# Marry in the Netherlands on a Visa?



## paytongoose (Jul 3, 2014)

Let me start.

My boyfriend and I met in Canada June 2012. He was in the British army training when we met. He had to go back to England in July. I applied for a two year work visa and got to the UK Jan 2013. I lived there until Nov 2014 when I had to move back to Canada. We planned for him to come on a youth visa as well and he had a flight booked April 2015. He had issues at border and we were not aware his small criminal record would be an issue still as it was over 5 years ago and he has been in Canada with the Army. Since we have been to Mexico to meet up but we need help. 

He cannot apply for rehabilitation to have his record cleared till April 2016 so Canada is off the table. However I am up for going to England. HOWEVER we want to get married abroad somewhere so we can apply for the spouse visa and skip an application process, and save some time and money.


As a Canadian I could get a one year work visa to Amsterdam easy, could we marry once I reside there a few months? It would be a one year mobility work visa

Anything helps to get us together <3

Any suggestions, comments, ideas, questions feel free!


----------



## Dutchess (Jun 30, 2015)

I don't think I fully understand your plan.

You want to live in The Netherlands while he lives in the UK. Then you get married so you can then enter the UK without having to go through the visa application process? I am not sure if I get that right and also I am not sure how that saves money. Without any knowledge on the British immigration laws, I think that just being married doesn't mean they are going to welcome you with open arms. You haven't lived together so it will look like you are trying to enter illegally (which in a way is true). Besides, living in Amsterdam isn't particularly cheap and it isn't that easy to find a place to begin with. A visa doesn't cost money and you can certainly get it a lot faster than the few months you would spend in The Netherlands?

I can't get you any legal advice here cause I don't really understand your plan, but in general I think that trying to work around immigration laws isn't your smartest bet. You won't be the first person to try and beat the system and if you take a quick look around the forums this isn't a new trick and immigration officers will know this too  Besides, I believe in your situation, there really is no reason to try and trick the system unless you want to truly complicate your life.

April 2016 isn't that far away and if you can get a visa for The Netherlands, why can't you get one for the UK?


----------



## Bevdeforges (Nov 16, 2007)

I admit that, like Dutchess, I'm a little confused as to just what you're trying to accomplish here.

Yes, getting a one year work visa for the Netherlands will get you closer to your bf. I'm assuming you're referring to a sort of working holiday visa here. Normally for a regular work visa, you find the job first and let the employer handle most of the visa stuff for you. 

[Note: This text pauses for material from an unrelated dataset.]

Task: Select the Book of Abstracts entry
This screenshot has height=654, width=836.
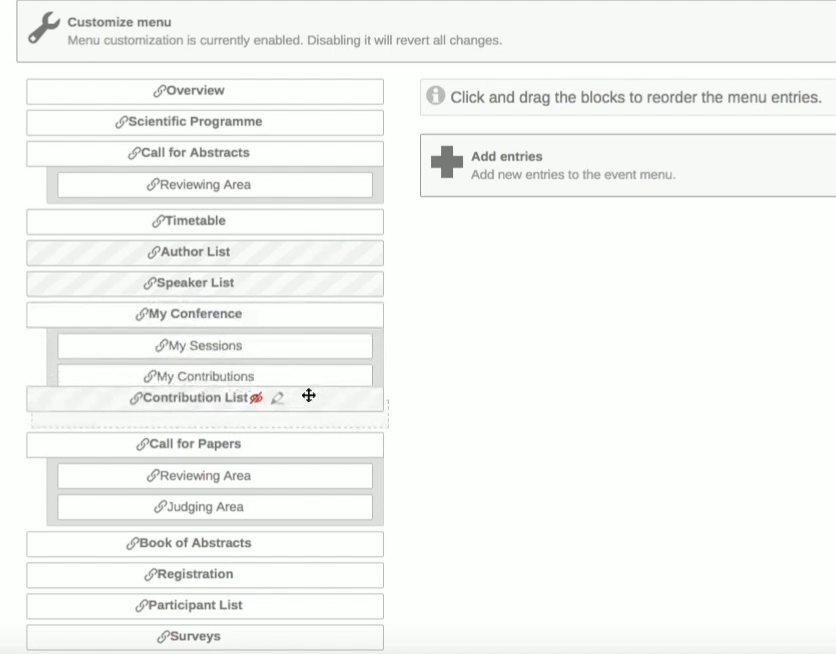Action: 205,544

Getting married while you're in the Netherlands is ok, too, I suppose. But, it doesn't guarantee you a spouse visa for the UK. Post something over in the Britain forum and you'll find out that many people have been refused a spouse visa, usually because the UK spouse doesn't meet the financial support requirements. Don't know if that's your case, but it's something to be aware of.

For your foreign marriage to get you an "advantage" in the visa department, you and your husband would have to live for a couple of years in the Netherlands - and prove that you are legitimately established there in order to qualify for an EEA family permit, I think it is. But check over in the UK forum if that's your ultimate goal.
Cheers,
Bev


----------



## casperisk (Jul 12, 2015)

I'm not sure how it saves money to live in Amsterdam for a year than applying for a spouse visa? 

If your assumption is that the total annual cost of living in Amsterdam is less than UK spouse visa fees, you're wrong.

You may also not be saving much time this way because it takes a while before one finds a job, an apartment etc.


----------



## paytongoose (Jul 3, 2014)

casperisk said:


> I'm not sure how it saves money to live in Amsterdam for a year than applying for a spouse visa?
> 
> If your assumption is that the total annual cost of living in Amsterdam is less than UK spouse visa fees, you're wrong.
> 
> You may also not be saving much time this way because it takes a while before one finds a job, an apartment etc.


I think your mistaken. I am going to Amsterdam for one year so I can be closer to my bf who lives in England, we cant apply for spouse visa yet as he needs the year to prove he meets financial requirements plus we want to get married in Denmark. I could stay in canada but he cant visit till he gets clearance from old criminal record and It costs too much to go back and forth. Also atleast in Amsterdam I can work if I am in the UK I cant


----------